A Texas man was charged on Tuesday in U.S. federal court with allegedly running a Bitcoin Ponzi scheme, allegedly siphoning the virtual currency from victims to pay for rent, food and gambling.
Trendon T. Shavers of McKinney, Texas, ran the Bitcoin Savings and Trust (BTCST), an investment scheme that promised 7 percent weekly returns from bitcoin trades intended to profit from market price differences in the virtual currency, according to a news release from the U.S. Securities and Exchange Commission.
Instead, the 30-year-old Shavers, who went by the “Pirate” and “pirateat40,” on the popular Bitcoin Forum—is alleged to have used bitcoin investments from new investors to pay interest to early entrants to the scheme and cover withdrawals, the SEC said. He has been charged with violating parts of the Securities Act of 1933, the Securities Exchange Act of 1934 and the Exchange Act Rule.
Shavers allegedly collected 700,000 bitcoins from investors, which the SEC calculated was worth more than $4.5 million based on an average of bitcoin’s market price in 2011 and last year. At Wednesday’s market price, 700,000 bitcoins would be worth about $66 million.
More than 150,000 bitcoins were transferred to Shaver’s personal bitcoin trading account, where he lost money in day trading, the SEC alleged. He also allegedly transferred $147,102 to his personal finance accounts, using the money to pay for rent, utilities, car expenses, food, retail purchases and gambling, the SEC alleged.
Shavers was dogged by accusations of whether his business was a Ponzi scheme.

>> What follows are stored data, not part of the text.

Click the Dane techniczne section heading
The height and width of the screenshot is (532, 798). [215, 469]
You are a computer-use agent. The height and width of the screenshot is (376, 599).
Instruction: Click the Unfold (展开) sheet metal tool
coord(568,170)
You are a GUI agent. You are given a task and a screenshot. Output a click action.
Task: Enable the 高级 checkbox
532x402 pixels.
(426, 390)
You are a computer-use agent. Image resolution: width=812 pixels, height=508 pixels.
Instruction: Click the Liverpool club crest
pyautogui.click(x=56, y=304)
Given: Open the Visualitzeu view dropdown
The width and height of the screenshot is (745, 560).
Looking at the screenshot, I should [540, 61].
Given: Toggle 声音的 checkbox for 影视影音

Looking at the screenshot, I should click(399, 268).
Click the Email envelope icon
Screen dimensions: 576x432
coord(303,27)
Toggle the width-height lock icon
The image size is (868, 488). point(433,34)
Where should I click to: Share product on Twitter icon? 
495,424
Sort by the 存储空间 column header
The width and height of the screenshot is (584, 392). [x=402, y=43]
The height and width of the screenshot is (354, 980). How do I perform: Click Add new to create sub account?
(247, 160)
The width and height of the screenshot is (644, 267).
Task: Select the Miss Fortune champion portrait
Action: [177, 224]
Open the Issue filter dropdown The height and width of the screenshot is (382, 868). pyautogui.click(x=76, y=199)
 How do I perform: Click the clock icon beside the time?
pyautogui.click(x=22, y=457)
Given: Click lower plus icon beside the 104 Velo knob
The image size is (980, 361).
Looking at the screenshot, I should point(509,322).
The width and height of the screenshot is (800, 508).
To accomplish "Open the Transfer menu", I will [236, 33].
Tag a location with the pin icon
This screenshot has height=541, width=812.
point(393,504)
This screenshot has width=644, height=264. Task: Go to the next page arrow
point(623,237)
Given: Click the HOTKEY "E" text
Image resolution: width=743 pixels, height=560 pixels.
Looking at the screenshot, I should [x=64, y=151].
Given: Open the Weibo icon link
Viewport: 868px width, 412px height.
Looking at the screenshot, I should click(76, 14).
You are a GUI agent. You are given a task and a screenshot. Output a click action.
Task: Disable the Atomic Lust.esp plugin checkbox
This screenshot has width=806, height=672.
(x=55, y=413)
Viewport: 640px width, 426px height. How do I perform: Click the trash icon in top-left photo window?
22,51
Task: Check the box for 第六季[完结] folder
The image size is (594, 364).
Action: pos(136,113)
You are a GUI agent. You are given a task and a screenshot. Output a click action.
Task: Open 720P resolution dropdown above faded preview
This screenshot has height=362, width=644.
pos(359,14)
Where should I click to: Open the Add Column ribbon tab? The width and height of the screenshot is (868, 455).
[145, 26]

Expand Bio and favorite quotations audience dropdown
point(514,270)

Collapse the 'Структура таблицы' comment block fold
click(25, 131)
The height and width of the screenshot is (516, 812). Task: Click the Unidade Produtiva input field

He denied it on the Bitcoin Forum in May 2012, and the scheme collapsed about three months later, according to the indictment.
The case, filed in U.S. District Court for the Eastern District of Texas, marks one of the first criminal prosecutions related to Bitcoin, a virtual currency launched in 2009. Bitcoin is still a very niche payment system, but it has gained steady interest, in part buoyed by wild swings in its price that garnered much media attention.
Various investment schemes promoted on the popular Bitcoin Forum over the years have been viewed with suspicion. Bitcoin transactions are irreversible, similar to using cash, and investors could be out-of-pocket if their funds disappear. Legal recourse against suspected bad actors may be difficult or impossible.
The SEC’s announcement came as the agency issued an alert warning that fraudsters may use virtual currencies as part of bogus investment schemes.
“These schemes often promise high returns for getting in on the ground floor of a growing Internet phenomenon,” the agency said in an advisory.
The Bitcoin Foundation, which is an advocacy group for the virtual currency, said it has made strides in trying to make the bitcoin community more safe and fair since Shavers’ business shut down last year.
“Compliant with SEC rules or not, Mr. Shaver’s offering, as alleged, was wrong and harmful to the bitcoin community,” the foundation said in a statement.
Updated on July 24 with a comment from the Bitcoin Foundation.